Data shown START

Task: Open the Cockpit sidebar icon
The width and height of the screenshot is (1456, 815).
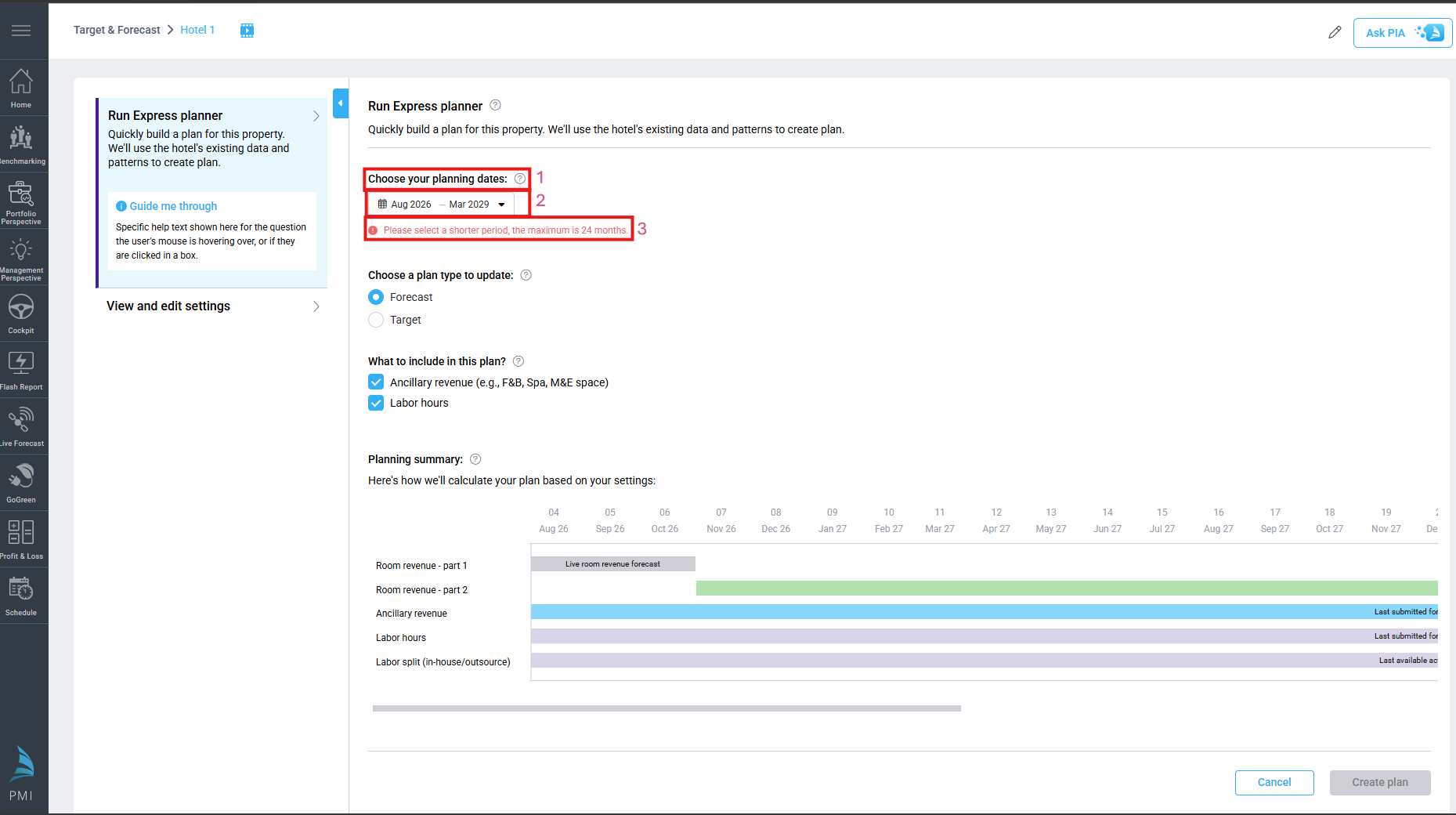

Data shown END
Data shown START

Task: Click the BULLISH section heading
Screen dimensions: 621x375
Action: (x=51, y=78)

Data shown END

__Problem details__.
For every line of the material above that contains the word "Task", show the line.

__Exercise output__.
Task: Open the Cockpit sidebar icon
Task: Click the BULLISH section heading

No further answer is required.